Reading passage →
^^^^^^^^^^^^^^^^

Consider the following FAQ from West Chester University discussing the possibility of a strike:
- Will the Pennsylvania State System of Higher Education universities, includingWest Chester University close if a strike is called?
No. The universities will remain open if a faculty strike is called. By law, individual faculty members have the right to decline to participate in a strike called by the union so individual classes could still be held.
and at University of Northern British Columbia:
I am doing research as part of my degree. Will I be able to continue during a strike?
It depends. Some research may be allowed under the terms negotiated at the start of job action. Also, anyone may cross a picket line during a strike unless the Administration declares a lockout (in which case nobody is allowed in). You should discuss this with your supervisor.
How will a strike impact the delivery of supplies, reagents, enzymes,
etc.? During the 72 hours prior to the start of job action, the
parties negotiate “essential services,” that is those things that are
deemed essential. In general, anything not declared an essential
service would be impacted, which would probably include most
deliveries. You should discuss this with your supervisor.
And a report about the University of Puerto Rico (admittedly, this is a student-led strike):
Since the University of Puerto Rico strike began, faculty and students have only had intermittent access to its labs. Even when they are allowed to enter, they are working with dwindling supplies of some chemicals and other research materials. Closed campuses mean new shipments cannot be delivered.
These suggest, in a formal capacity, some research might still be able to take place, either from crossing the picket line, or from negotiations for research that is time sensitive (for example, many biology experiments which must be monitored, changed at certain intervals, etc.) but that they may certainly suffer during long strikes.
Beyond that, one imagines that it's impossible to faculty not to do "research" in the more expansive sense of the word, as occasionally that involves idly musing on a subject, and there's no reason to suspect that faculty would stop thinking about their life's work during a strike. Rather, it's far more likely to impact classes.

^^^^^^^^^^^^^^^^

Exercise data →

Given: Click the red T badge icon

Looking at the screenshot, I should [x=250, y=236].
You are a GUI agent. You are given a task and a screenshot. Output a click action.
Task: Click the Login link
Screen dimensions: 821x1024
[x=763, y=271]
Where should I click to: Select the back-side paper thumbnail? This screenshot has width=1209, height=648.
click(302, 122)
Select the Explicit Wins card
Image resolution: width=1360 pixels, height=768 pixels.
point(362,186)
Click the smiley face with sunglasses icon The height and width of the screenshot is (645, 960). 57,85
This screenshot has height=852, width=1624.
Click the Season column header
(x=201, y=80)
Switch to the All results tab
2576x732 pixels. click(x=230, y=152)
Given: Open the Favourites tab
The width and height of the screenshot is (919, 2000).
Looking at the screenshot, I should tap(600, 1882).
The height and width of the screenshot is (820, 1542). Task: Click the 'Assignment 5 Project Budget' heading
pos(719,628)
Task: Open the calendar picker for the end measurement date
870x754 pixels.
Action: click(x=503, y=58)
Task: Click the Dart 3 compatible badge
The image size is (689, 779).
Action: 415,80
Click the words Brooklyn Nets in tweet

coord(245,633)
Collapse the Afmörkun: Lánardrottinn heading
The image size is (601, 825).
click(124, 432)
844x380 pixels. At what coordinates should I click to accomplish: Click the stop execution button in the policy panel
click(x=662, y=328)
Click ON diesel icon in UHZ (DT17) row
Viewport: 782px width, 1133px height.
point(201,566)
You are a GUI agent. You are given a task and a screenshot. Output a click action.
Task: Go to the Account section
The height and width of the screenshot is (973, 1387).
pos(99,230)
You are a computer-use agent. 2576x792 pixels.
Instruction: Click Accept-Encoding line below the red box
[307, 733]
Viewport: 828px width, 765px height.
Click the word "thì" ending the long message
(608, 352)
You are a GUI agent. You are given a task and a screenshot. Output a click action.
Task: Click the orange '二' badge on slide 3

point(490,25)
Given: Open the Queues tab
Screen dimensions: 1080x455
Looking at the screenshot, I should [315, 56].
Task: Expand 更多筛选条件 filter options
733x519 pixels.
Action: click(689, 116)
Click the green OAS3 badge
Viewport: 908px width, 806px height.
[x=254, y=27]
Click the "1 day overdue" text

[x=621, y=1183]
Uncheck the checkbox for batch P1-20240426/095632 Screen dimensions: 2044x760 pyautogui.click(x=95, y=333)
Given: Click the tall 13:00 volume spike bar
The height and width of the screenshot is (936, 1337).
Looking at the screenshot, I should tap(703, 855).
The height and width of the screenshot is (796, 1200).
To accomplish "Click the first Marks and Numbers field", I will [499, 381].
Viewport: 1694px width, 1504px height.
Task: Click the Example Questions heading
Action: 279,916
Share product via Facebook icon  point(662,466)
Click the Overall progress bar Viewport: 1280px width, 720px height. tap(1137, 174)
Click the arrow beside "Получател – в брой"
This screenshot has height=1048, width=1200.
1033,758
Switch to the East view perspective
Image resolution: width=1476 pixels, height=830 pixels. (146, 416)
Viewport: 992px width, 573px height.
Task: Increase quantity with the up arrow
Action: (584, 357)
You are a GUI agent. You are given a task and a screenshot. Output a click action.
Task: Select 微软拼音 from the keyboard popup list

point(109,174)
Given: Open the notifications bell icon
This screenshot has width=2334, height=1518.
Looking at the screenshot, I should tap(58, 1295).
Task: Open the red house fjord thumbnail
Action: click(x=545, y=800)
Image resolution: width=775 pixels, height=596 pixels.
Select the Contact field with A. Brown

^^^^^^^^^^^^^^^^

The problem → Reproduce the part of the text on strikes and university research that opens with the words containing "Beyond that, one" and closes with "to impact classes.". The items are separate from the text on strikes and university research.

Solution for this problem →
Beyond that, one imagines that it's impossible to faculty not to do "research" in the more expansive sense of the word, as occasionally that involves idly musing on a subject, and there's no reason to suspect that faculty would stop thinking about their life's work during a strike. Rather, it's far more likely to impact classes.